I’ve been looking at pictures of the yard at Proviso, and was wondering if anybody had a copy of the track plan for the area. I’m having a very warped idea of wether I could build part of it. [%-)]

Cheers

Andrew

If no one points you to an actual map of the yard, you can use Google Earth to find a satellite view of the yard, zoom in to the desired area, then switch to the “Google Maps” view.

You can then print out a copy of your screen view by pressing CONTROL-P.

Proviso is a pretty good sized yard and not one that can be replicated on one’s layout, given its size and complexity.

Here is a link to a forum that has included some aerial views of Proviso, or at least portions of it.

http://forums.auran.com/trainz/showthread.php?76164-Proper-angle-for-yard-ladders

Rich

Thanks for the link Rich,

The stuff that I have been looking at has been from the 1940’s when the yard didn’t have so many tracks.
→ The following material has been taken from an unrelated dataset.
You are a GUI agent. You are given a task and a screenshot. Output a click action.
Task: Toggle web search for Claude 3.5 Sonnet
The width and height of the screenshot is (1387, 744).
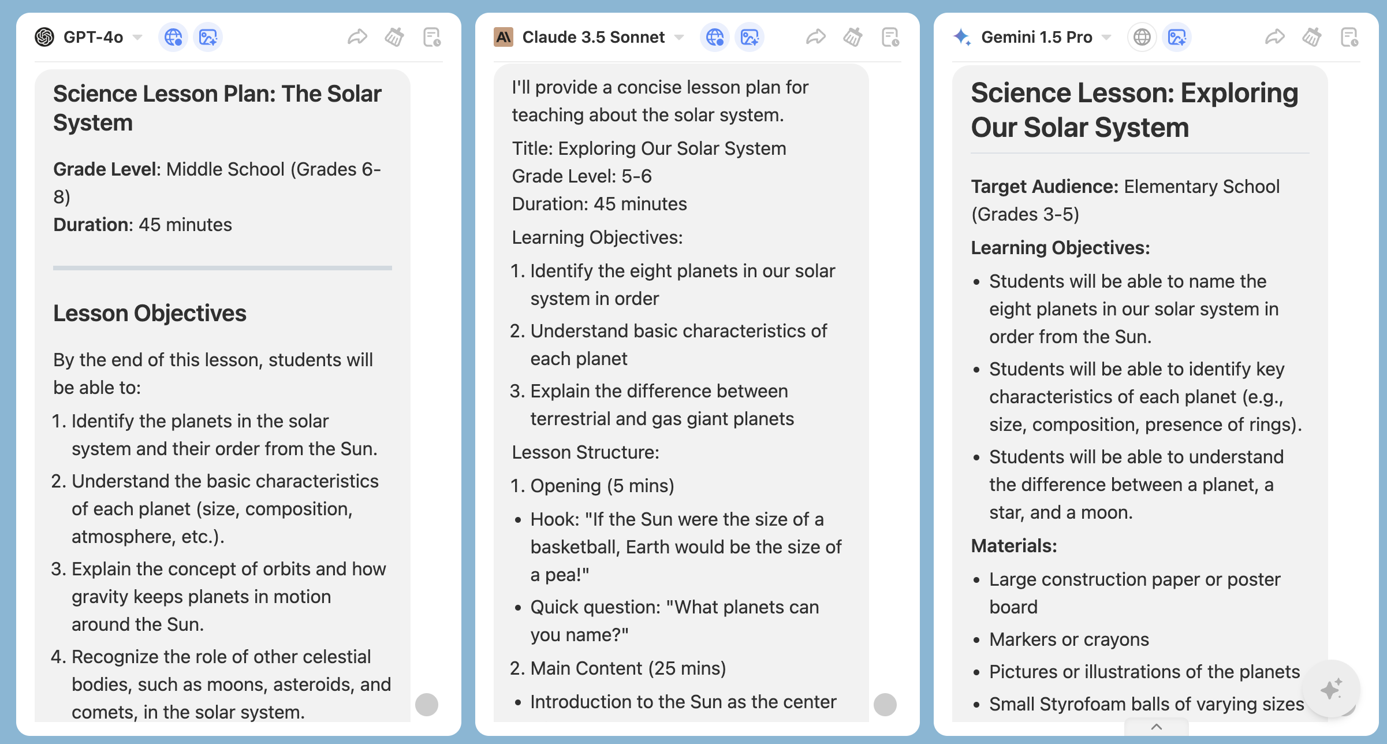coord(715,38)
I was mainly thinking of using it as a basis for a yard, with the hump and the roundhouse set up.

Even in the 1940s Proviso was one of the largest rail yards in the world. It goes on as far as the eye can see. This image by Jack Delano is from the Shorpy website. Glorious Kodachrome color from the WWII era!

http://www.shorpy.com/node/70

Proviso Yard, Chicago: 1942

Dave Nelson

Several years ago I sold a phone company map of Proviso that my dad had gotten from a friend who worked at the phone company. It was a blue print about 3 feet wide and 6 to 8 feet long, and it didn’t include yard 9 which is the receiving yard that runs north- south, north of Lake St. and North Av. IIRC the map was from the late 60’s or early 70’s. I was selling off my dad’s collection at the time and I didn’t have the room to display it. So there are maps out there, but they might be hard to find.
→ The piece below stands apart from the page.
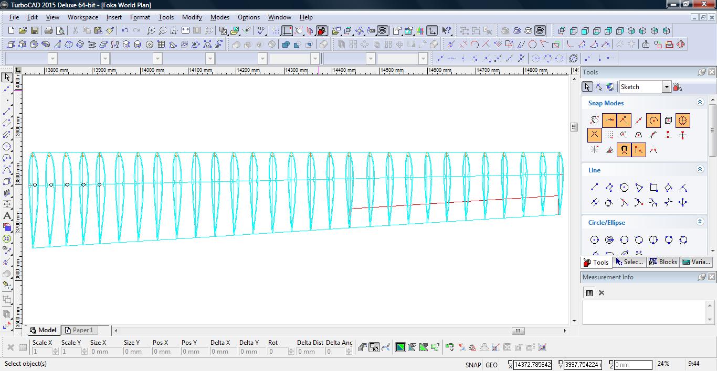Viewport: 717px width, 371px height.
Task: Toggle the Magnetic Point snap mode
Action: tap(624, 150)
To the Indiana Harbor Belt crews Proviso was known as “The Chamber of Horrors”. I only got to go there once (by rail) a couple of years before I retired. Once was enough.

Dick

I like the still active turn table in the middle of a parking lot. Looking at with Google Earth you can understand why it would take a week for a car to move 100 feet or from one track to another.

Pete

Might find some useful topos for download from the USGS:

http://www.usgs.gov/pubprod/

I’ve got pictures somewhere of a unit being turned on that turn table back in the 80’s. You used to be able to drive back in there and take pictures around the engine terminal from the parking lots. I haven’t been back that way in a long time. Does anyone know if you could still do that?

Ha, in today’s security conscious world, I doubt it. The railroad police would be all over you.